As we all remember in early 2000 it was all about data, collecting data, “information is the power”. Almost all companies jumped on “Data collection” wagon.  Few years later they were forced to collect data in the light of all laws and regulations that were imposed by government. At around the same time and even earlier wave of data analysis, and data mining became incredibly strong. Companies realized that the data they have is an unknown mass, potentially incredibly valuable, but the value of it was obfuscated by the quantity and often poor quality of the data.

SharePoint “age” started educating companies about true meaning of “garbage in, garbage out” concept. I personally often tell clients that SharePoint deployment stage should be treated as “Spring Cleaning” and reorganization of content.

But is “Spring Cleaning” approach always valid and feasible? No.

Can large enterprises afford such undertaking? Most likely not. Because hiring an army of temps to tag documents will not cut it, since they are lacking subject matter expert’s knowledge and business insight.

Properly configured FAST can impose multiple layers of information taxonomy structure on already existing content, thus providing unparalleled insight and access to information.

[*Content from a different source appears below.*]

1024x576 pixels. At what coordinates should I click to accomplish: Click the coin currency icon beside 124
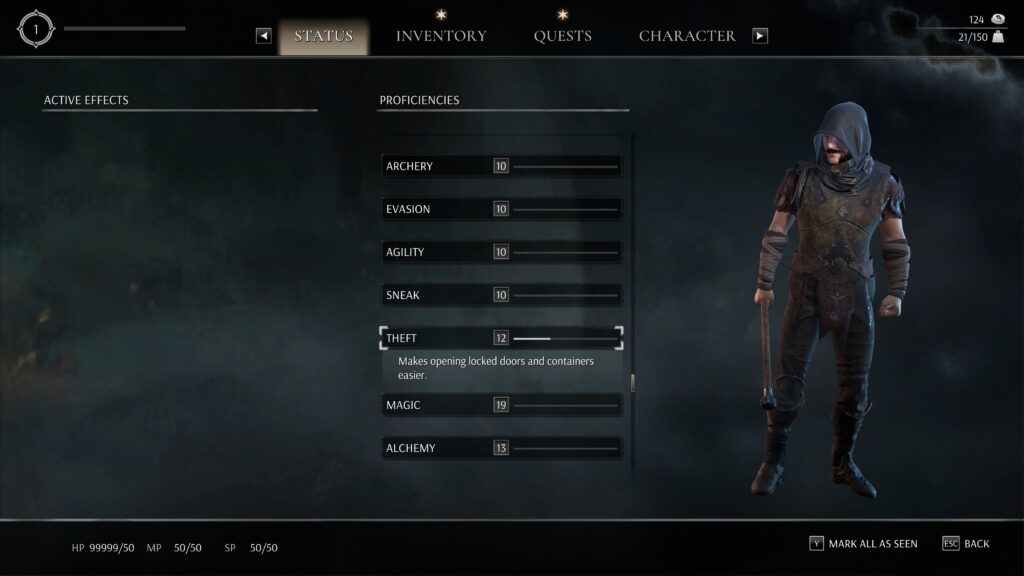(x=998, y=19)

When FAST “bug” bit me, I tried to be devil’s advocate for myself and started researching FAST competitors in the enterprise search market, such as: Autonomy, Endeca, and Google appliance.  Unfortunately ns my FAST competitors research journey, I could not pass through sales reps, who had troubles answering even basic questions, to more “techy” people (and I’m so far drinking sales reps cool-aid). I had to resort to comparison of the type and level of influence or administrative intervention you have on the search engine, in terms of content relevance, analysis, ranking… and you name it. FAST had prevailed on many levels over other guys.

If we take the analogy of apple trees in an orchard. (ha-ha-ha, my Russian really comes through here) Companies say: I want Google quality search within enterprise.

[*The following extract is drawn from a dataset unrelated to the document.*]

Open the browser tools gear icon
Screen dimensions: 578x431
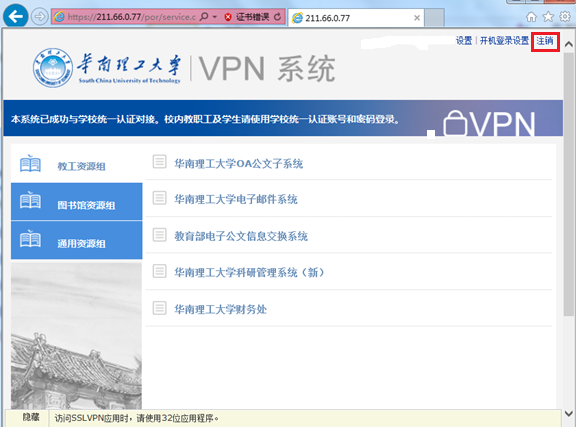[x=565, y=17]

Google is famous for Internet search, but this is the same as you going to a free range farm and shaking an apple tree. Then using the fruit that falls to the ground where you have no control over what apples fall first, and their pattern of falling and arrangement on the ground does not clue you into their quality of “fruits”.

Using FAST Search is like going to a farm which specializes in cultivating the best apples. So you get the best fruit all the time. It is presented to you in ways that you need by the ton, baskets, 5 pound paper bag, raw, or processed into apple cider, puree etc. (even by colors)

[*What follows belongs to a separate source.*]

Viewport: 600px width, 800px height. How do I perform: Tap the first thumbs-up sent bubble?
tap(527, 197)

In conclusion, I just wanted to add couple of facts about FAST (in no particular order):

  • FAST can handle 40,000 Terabytes/ or 40 Petabytes of data
  • 10 billion documents
  • 2,000 queries/second

And  expansion of it all through Federated installations!

And according to Dstar – Data News company:

  • 1,000 terabyte is about one-hundred times the contents of the Library of Congress, the largest library in the world, with more than 18 million books, 2.5 million recordings, 12 million photographs, 4.5 million maps, and 54 million manuscripts

According to

  • Approximately fifteen thousand terabytes of data will be generated each year in particle physics experiments using CERN’s Large Hadron Collider, launched in May 2008
  • As of November 2006, eBay had 2,000 terabytes of data
  • In 2007, NOAA maintained approximately 1,000 terabyte of climate data. NOAA expects that their Comprehensive Large Array-data Stewardship System (CLASS) library will hold 20,000 terabytes of data by 2011, 140,000 terabytes by 2020

Isn’t it alone impressive?

Enjoy :-)

Technorati Tags: ,

1 comment:

freddiemaize said...

definitely impressive. Especially the apple-fruit-farm example!!